--- Selected text ---

Something Stinks at the FDA



With no warning and little publicity the Food and Drug Administration recently issued import bans—and then quickly backtracked—on Roquefort, Tomme de Savoie and other delightfully pungent cheeses because they contained elevated levels of a common, utterly harmless bacteria.

In an LA Times story, Janet Fletcher (who has written three books about cheese and publishes a free online newsletter called Planet Cheese) reported that the FDA began to enforce drastically lower limits for nontoxigenic E. coli on foreign and domestic raw-milk cheeses.

The ruckus was similar to a flare-up in June when it appeared that the FDA was about to forbid aging cheese on wooden shelves, an artisanal practice.

What is it with the FDA and tasty cheese, anyway? Surely it has more important matters to attend to.

This is the same agency that didn’t have the resources, or will, to properly inspect the Colorado farm that packed the bacteria-contaminated cantaloupe that killed 33 consumers three years ago.

---

> [Exercise 1]
In the FDA cheese piece, why did the FDA issue import bans on Roquefort, Tomme de Savoie and similar cheeses? Answer in one to three sentences.
> [Exercise 2]
Transcribe the passage from the FDA cheese piece starting with "With no warning" and going on through "to attend to.".
> [Exercise 3]
According to the FDA cheese piece, how many consumers did the bacteria-contaminated cantaloupe kill?

--- Stored data ---

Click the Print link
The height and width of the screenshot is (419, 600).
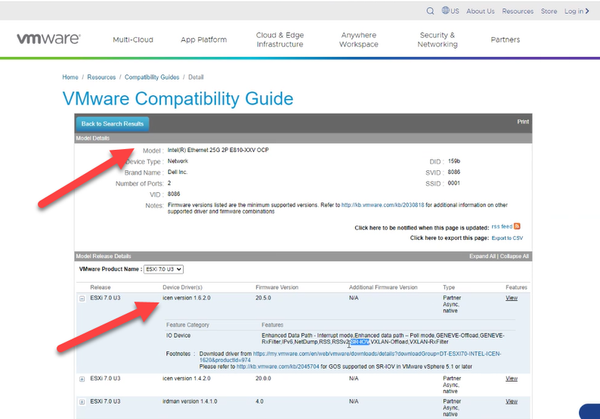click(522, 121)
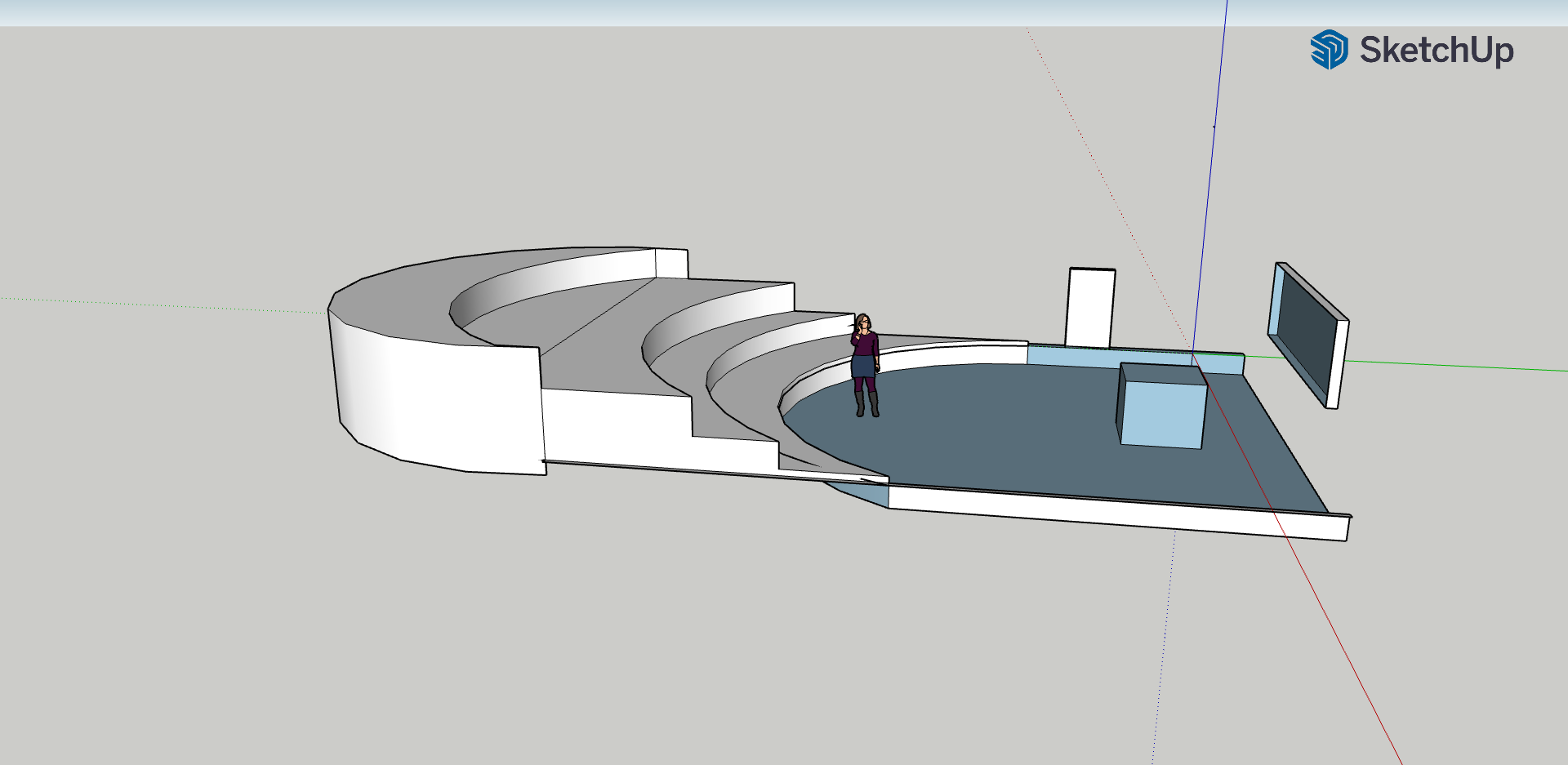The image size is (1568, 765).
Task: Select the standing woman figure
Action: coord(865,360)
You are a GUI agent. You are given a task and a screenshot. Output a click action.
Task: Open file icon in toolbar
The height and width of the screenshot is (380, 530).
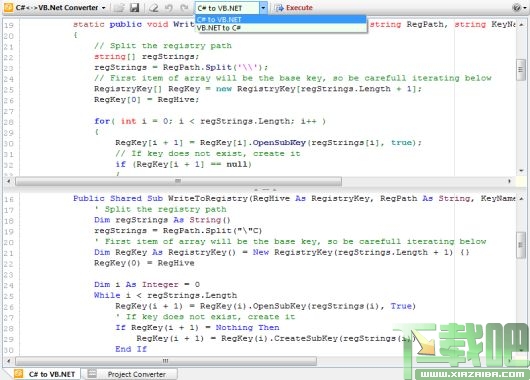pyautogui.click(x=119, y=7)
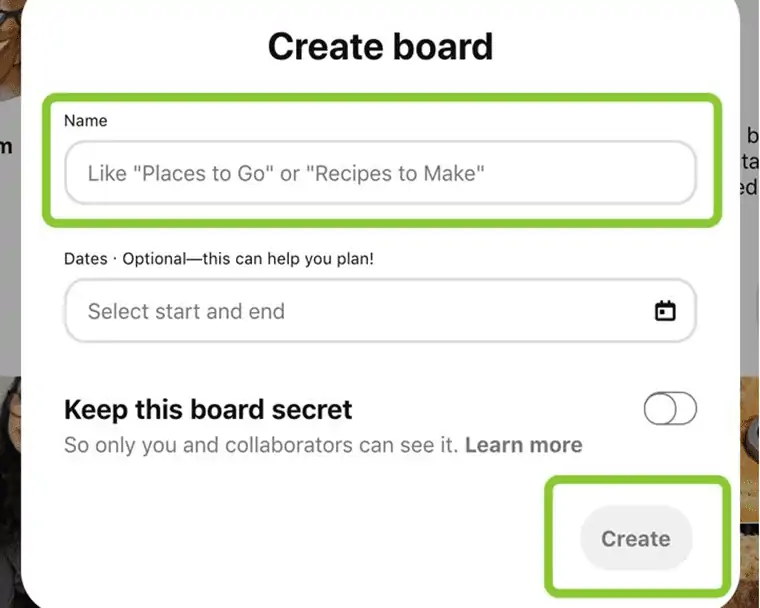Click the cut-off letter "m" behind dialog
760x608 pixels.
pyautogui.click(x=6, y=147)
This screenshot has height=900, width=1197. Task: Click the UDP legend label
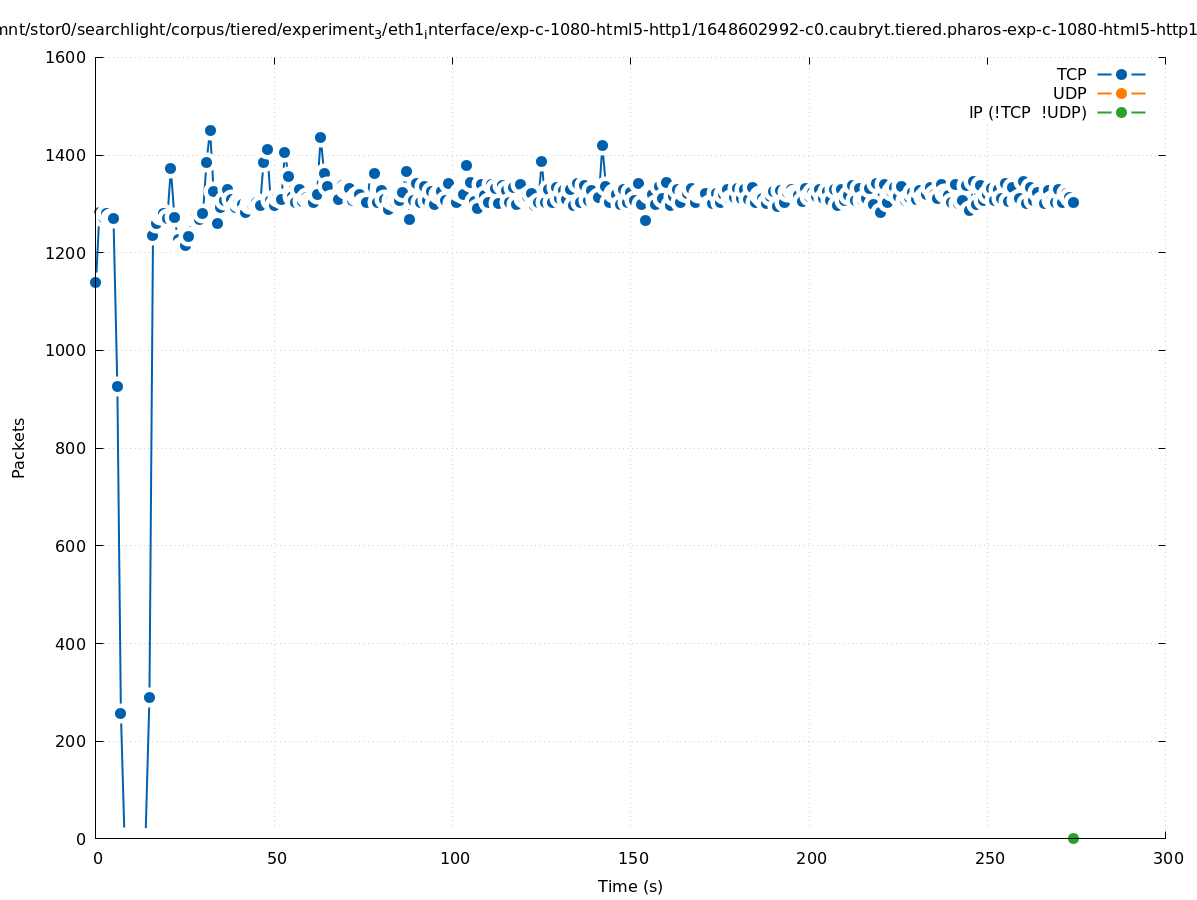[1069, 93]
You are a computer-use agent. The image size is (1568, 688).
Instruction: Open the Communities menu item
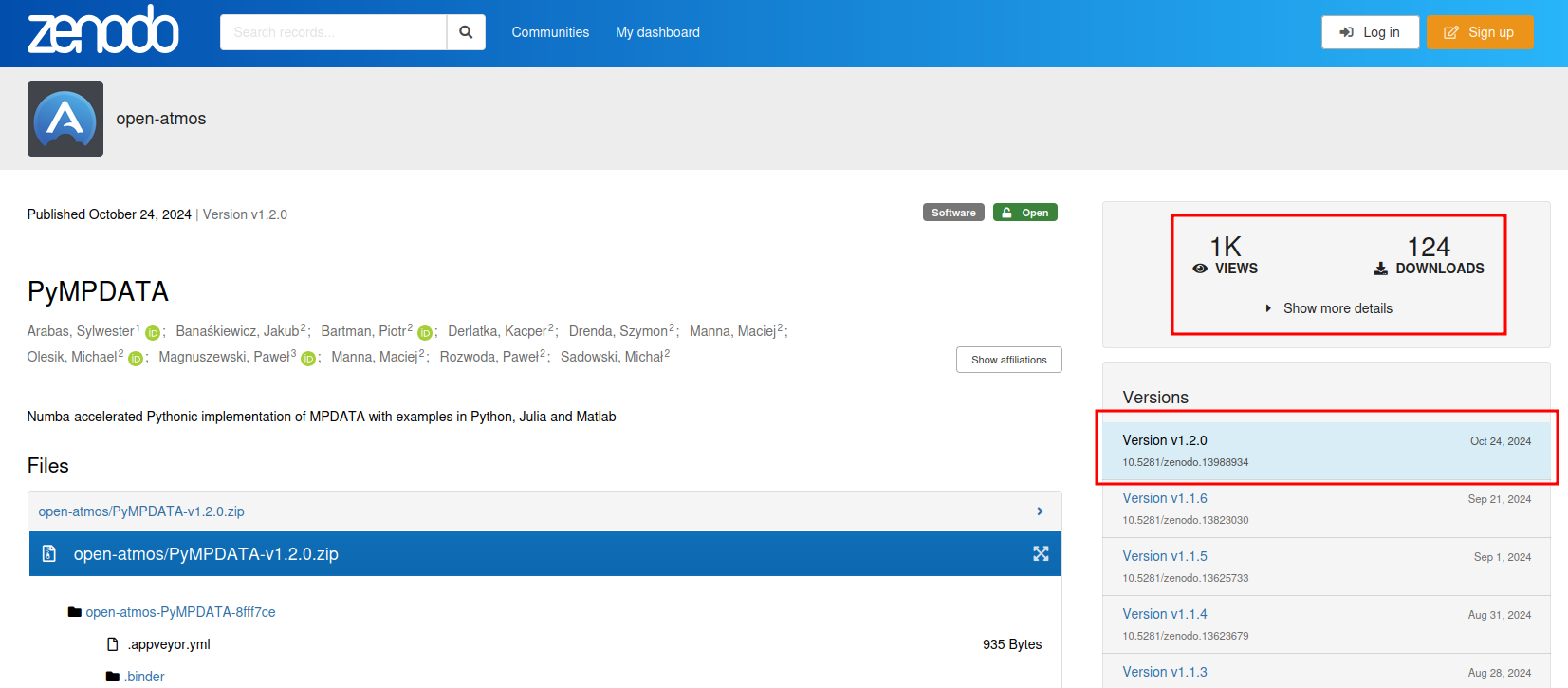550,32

---

> [Task solution 1]
The cheeses contained elevated levels of a common bacteria, which the piece calls utterly harmless. The FDA had begun enforcing drastically lower limits for nontoxigenic E. coli on foreign and domestic raw-milk cheeses.

> [Task solution 2]
With no warning and little publicity the Food and Drug Administration recently issued import bans—and then quickly backtracked—on Roquefort, Tomme de Savoie and other delightfully pungent cheeses because they contained elevated levels of a common, utterly harmless bacteria.

In an LA Times story, Janet Fletcher (who has written three books about cheese and publishes a free online newsletter called Planet Cheese) reported that the FDA began to enforce drastically lower limits for nontoxigenic E. coli on foreign and domestic raw-milk cheeses.

The ruckus was similar to a flare-up in June when it appeared that the FDA was about to forbid aging cheese on wooden shelves, an artisanal practice.

What is it with the FDA and tasty cheese, anyway? Surely it has more important matters to attend to.

> [Task solution 3]
It killed 33 consumers.